Su respuesta a este estatus no buscado de veleta humana no fue la retirada sino el desafío. Incluso en la década de 1990, cuando la fatwa era un peligro claro y presente, se convirtió en un rostro público de la libertad artística. Pronunció discursos, dio clases a estudiantes y más tarde dirigió American Pen, no sólo actuando como presidente del grupo, sino lanzando y dirigiendo su festival de literatura global. Apoyó a otros autores perseguidos, como Taslima Nasrin, feminista bangladesí exiliada. En 2005 hizo una destacada campaña contra una propuesta de ley británica contra la “incitación al odio religioso”, contribuyendo a atenuar su carácter censor.

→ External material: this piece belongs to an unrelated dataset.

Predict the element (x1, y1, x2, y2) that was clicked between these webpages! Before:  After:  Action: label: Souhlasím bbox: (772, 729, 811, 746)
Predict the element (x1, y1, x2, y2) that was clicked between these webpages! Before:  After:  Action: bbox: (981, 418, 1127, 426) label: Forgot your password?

Sus discursos de graduación a los estudiantes estadounidenses -un género menor de Rushdie en sí mismo- les instaron a resistirse a la obediencia y la ortodoxia, y a prestar atención a “los rebeldes y refuseniks del mundo”. Y su propia presencia en Chautauqua atestiguaba una negativa de décadas a callar o ser invisible. Incluso en el momento álgido del peligro de la fatwa, amenizó las cenas literarias mientras sus agentes de protección de la Policía Metropolitana vigilaban cerca.
Sir Salman es un decidido defensor de lo que él llama “la provisionalidad de todas las verdades, la mutabilidad de todo carácter, la incertidumbre de todos los tiempos y lugares”. La historia, y el azar, le han dado otro golpe de los creyentes en los hechos simplistas, no en las palabras juguetonas y polifónicas. Una revista preguntó una vez a Sir Salman: “¿Cuál considera su mayor logro?”. Su respuesta: “Haber continuado”.